Task to carry out: Word for word, reproduce every record in the listing below.

Dataset START

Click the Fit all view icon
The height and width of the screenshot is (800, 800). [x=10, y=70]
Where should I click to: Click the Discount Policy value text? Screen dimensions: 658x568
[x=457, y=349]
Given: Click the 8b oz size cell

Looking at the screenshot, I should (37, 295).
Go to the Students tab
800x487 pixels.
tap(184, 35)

Dataset END

Task result:
Click the Fit all view icon
The height and width of the screenshot is (800, 800). [x=10, y=70]
Where should I click to: Click the Discount Policy value text? Screen dimensions: 658x568
[x=457, y=349]
Given: Click the 8b oz size cell

Looking at the screenshot, I should (37, 295).
Go to the Students tab
800x487 pixels.
tap(184, 35)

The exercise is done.